(Linhas extraídas)
▶

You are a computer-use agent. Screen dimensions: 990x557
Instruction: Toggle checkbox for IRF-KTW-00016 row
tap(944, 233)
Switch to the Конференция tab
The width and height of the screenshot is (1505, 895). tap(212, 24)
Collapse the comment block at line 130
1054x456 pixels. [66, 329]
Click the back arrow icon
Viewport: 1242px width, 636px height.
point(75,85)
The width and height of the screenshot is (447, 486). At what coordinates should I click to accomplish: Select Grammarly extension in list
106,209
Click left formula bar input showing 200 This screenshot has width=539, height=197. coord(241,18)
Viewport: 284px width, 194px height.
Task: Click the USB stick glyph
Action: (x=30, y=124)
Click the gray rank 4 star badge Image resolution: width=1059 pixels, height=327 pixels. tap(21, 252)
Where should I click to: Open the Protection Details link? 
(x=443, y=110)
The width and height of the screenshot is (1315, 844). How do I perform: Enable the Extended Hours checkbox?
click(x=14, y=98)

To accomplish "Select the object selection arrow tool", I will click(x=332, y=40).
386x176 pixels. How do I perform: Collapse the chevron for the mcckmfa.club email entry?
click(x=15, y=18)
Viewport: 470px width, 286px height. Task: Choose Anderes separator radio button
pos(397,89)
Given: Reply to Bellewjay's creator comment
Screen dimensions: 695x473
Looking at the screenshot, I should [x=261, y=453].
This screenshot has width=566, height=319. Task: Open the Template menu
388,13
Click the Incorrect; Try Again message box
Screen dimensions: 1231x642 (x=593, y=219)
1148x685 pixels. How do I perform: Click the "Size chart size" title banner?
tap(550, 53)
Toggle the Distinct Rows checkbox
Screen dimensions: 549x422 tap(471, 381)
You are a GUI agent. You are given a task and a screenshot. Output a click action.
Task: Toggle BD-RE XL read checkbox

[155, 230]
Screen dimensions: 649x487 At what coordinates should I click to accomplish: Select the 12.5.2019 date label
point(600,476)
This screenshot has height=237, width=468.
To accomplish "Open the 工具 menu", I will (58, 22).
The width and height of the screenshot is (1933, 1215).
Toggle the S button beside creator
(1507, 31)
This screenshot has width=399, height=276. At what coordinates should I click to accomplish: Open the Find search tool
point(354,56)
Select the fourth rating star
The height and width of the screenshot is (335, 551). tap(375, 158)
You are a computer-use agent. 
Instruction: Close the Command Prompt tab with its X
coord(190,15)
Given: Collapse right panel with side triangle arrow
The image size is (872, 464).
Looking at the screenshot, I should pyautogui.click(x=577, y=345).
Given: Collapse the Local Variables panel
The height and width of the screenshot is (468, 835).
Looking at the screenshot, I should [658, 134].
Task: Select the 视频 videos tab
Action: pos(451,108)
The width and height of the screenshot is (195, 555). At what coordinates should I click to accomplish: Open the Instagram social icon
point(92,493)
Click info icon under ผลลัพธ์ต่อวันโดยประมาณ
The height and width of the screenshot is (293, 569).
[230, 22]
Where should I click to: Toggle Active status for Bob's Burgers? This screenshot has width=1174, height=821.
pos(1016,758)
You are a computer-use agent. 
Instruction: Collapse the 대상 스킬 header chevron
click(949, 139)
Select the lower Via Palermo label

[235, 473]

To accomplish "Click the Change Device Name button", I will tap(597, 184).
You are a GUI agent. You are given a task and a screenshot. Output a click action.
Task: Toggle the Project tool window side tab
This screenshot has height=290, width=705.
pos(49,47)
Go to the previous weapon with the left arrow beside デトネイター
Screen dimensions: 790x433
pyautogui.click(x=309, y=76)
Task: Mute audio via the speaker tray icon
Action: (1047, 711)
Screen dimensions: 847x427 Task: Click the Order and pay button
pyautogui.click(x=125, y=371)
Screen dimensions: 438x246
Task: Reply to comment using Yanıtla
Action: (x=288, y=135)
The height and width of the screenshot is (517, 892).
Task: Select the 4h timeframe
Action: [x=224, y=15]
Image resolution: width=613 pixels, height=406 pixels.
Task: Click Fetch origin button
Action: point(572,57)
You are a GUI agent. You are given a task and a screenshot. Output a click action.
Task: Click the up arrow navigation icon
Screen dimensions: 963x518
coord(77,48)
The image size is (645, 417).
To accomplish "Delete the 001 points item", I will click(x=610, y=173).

◀

=== Objetivo da tarefa ===
Devolva todas as linhas acima sem qualquer alteração, do início ao fim.

=== Resultado do exercício ===
You are a computer-use agent. Screen dimensions: 990x557
Instruction: Toggle checkbox for IRF-KTW-00016 row
tap(944, 233)
Switch to the Конференция tab
The width and height of the screenshot is (1505, 895). tap(212, 24)
Collapse the comment block at line 130
1054x456 pixels. [66, 329]
Click the back arrow icon
Viewport: 1242px width, 636px height.
point(75,85)
The width and height of the screenshot is (447, 486). At what coordinates should I click to accomplish: Select Grammarly extension in list
106,209
Click left formula bar input showing 200 This screenshot has width=539, height=197. coord(241,18)
Viewport: 284px width, 194px height.
Task: Click the USB stick glyph
Action: (x=30, y=124)
Click the gray rank 4 star badge Image resolution: width=1059 pixels, height=327 pixels. tap(21, 252)
Where should I click to: Open the Protection Details link? 
(x=443, y=110)
The width and height of the screenshot is (1315, 844). How do I perform: Enable the Extended Hours checkbox?
click(x=14, y=98)

To accomplish "Select the object selection arrow tool", I will click(x=332, y=40).
386x176 pixels. How do I perform: Collapse the chevron for the mcckmfa.club email entry?
click(x=15, y=18)
Viewport: 470px width, 286px height. Task: Choose Anderes separator radio button
pos(397,89)
Given: Reply to Bellewjay's creator comment
Screen dimensions: 695x473
Looking at the screenshot, I should [x=261, y=453].
This screenshot has width=566, height=319. Task: Open the Template menu
388,13
Click the Incorrect; Try Again message box
Screen dimensions: 1231x642 (x=593, y=219)
1148x685 pixels. How do I perform: Click the "Size chart size" title banner?
tap(550, 53)
Toggle the Distinct Rows checkbox
Screen dimensions: 549x422 tap(471, 381)
You are a GUI agent. You are given a task and a screenshot. Output a click action.
Task: Toggle BD-RE XL read checkbox

[155, 230]
Screen dimensions: 649x487 At what coordinates should I click to accomplish: Select the 12.5.2019 date label
point(600,476)
This screenshot has height=237, width=468.
To accomplish "Open the 工具 menu", I will (58, 22).
The width and height of the screenshot is (1933, 1215).
Toggle the S button beside creator
(1507, 31)
This screenshot has width=399, height=276. At what coordinates should I click to accomplish: Open the Find search tool
point(354,56)
Select the fourth rating star
The height and width of the screenshot is (335, 551). tap(375, 158)
You are a computer-use agent. 
Instruction: Close the Command Prompt tab with its X
coord(190,15)
Given: Collapse right panel with side triangle arrow
The image size is (872, 464).
Looking at the screenshot, I should pyautogui.click(x=577, y=345).
Given: Collapse the Local Variables panel
The height and width of the screenshot is (468, 835).
Looking at the screenshot, I should [658, 134].
Task: Select the 视频 videos tab
Action: pos(451,108)
The width and height of the screenshot is (195, 555). At what coordinates should I click to accomplish: Open the Instagram social icon
point(92,493)
Click info icon under ผลลัพธ์ต่อวันโดยประมาณ
The height and width of the screenshot is (293, 569).
[230, 22]
Where should I click to: Toggle Active status for Bob's Burgers? This screenshot has width=1174, height=821.
pos(1016,758)
You are a computer-use agent. 
Instruction: Collapse the 대상 스킬 header chevron
click(949, 139)
Select the lower Via Palermo label

[235, 473]

To accomplish "Click the Change Device Name button", I will tap(597, 184).
You are a GUI agent. You are given a task and a screenshot. Output a click action.
Task: Toggle the Project tool window side tab
This screenshot has height=290, width=705.
pos(49,47)
Go to the previous weapon with the left arrow beside デトネイター
Screen dimensions: 790x433
pyautogui.click(x=309, y=76)
Task: Mute audio via the speaker tray icon
Action: (1047, 711)
Screen dimensions: 847x427 Task: Click the Order and pay button
pyautogui.click(x=125, y=371)
Screen dimensions: 438x246
Task: Reply to comment using Yanıtla
Action: (x=288, y=135)
The height and width of the screenshot is (517, 892).
Task: Select the 4h timeframe
Action: [x=224, y=15]
Image resolution: width=613 pixels, height=406 pixels.
Task: Click Fetch origin button
Action: point(572,57)
You are a GUI agent. You are given a task and a screenshot. Output a click action.
Task: Click the up arrow navigation icon
Screen dimensions: 963x518
coord(77,48)
The image size is (645, 417).
To accomplish "Delete the 001 points item", I will click(x=610, y=173).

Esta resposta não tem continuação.